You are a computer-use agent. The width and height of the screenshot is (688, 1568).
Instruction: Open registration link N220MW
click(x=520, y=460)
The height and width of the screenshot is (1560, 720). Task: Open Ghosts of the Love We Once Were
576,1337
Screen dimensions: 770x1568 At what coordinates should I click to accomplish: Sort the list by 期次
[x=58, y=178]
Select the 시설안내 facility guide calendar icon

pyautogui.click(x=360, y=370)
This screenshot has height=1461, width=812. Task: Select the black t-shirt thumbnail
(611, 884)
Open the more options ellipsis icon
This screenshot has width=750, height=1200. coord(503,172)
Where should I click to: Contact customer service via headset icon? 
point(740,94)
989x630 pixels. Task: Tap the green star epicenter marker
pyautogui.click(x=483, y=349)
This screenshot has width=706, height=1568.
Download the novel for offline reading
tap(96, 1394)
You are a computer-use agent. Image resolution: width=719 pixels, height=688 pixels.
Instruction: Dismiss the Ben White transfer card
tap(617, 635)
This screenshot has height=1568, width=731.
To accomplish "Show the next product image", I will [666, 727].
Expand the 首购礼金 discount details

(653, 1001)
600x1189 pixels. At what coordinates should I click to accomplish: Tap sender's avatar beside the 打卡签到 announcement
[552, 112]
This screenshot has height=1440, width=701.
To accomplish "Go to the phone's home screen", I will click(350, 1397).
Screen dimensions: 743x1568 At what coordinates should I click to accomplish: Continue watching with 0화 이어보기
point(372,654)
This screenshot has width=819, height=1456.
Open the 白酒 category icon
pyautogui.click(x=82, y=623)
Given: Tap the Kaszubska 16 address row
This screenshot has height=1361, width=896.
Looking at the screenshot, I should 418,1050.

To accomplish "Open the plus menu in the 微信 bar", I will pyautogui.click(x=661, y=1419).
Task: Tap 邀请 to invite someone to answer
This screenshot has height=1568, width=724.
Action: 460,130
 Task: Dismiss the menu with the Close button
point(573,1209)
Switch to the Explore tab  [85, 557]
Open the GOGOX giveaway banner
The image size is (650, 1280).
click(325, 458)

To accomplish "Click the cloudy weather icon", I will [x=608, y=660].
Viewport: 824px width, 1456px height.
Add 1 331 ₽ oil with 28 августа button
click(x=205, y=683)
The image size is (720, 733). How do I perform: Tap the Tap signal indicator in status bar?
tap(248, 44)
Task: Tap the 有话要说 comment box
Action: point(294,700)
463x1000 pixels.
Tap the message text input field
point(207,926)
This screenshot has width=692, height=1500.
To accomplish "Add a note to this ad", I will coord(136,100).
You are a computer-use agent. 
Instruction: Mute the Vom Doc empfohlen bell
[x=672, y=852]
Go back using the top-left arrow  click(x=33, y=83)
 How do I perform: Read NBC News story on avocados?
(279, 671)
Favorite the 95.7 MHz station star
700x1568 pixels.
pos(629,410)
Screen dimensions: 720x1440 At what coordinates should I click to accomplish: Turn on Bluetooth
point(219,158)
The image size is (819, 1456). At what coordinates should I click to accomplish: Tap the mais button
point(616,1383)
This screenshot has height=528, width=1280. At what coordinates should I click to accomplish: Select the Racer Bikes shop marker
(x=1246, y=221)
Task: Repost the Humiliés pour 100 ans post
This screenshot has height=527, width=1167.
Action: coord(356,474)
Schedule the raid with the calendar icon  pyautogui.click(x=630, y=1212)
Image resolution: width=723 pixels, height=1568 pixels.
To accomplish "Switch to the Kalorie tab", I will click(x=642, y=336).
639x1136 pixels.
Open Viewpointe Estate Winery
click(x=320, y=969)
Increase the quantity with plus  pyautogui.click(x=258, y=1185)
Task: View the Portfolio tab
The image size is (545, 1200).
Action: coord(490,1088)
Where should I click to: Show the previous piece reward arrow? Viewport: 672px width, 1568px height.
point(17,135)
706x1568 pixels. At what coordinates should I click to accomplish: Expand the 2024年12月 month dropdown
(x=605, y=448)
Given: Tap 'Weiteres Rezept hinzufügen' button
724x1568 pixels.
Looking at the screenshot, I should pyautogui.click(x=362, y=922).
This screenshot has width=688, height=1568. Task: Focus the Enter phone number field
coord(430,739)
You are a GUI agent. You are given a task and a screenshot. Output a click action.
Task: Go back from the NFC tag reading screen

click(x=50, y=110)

_ _ _ _

__The task__.
Reproduce the data starting at the line containing "463x1000 pixels." and ending at the line containing "Go back using", with every coordinate in the answers multiplied by 0.6 and rounded to the nearest whole number, halves rounded up. Leave the requests and all of their figures unchanged, and return only these lines.

__Response__.
463x1000 pixels.
Tap the message text input field
point(124,556)
This screenshot has width=692, height=1500.
To accomplish "Add a note to this ad", I will coord(82,60).
You are a computer-use agent. 
Instruction: Mute the Vom Doc empfohlen bell
[x=403, y=511]
Go back using the top-left arrow  click(x=20, y=50)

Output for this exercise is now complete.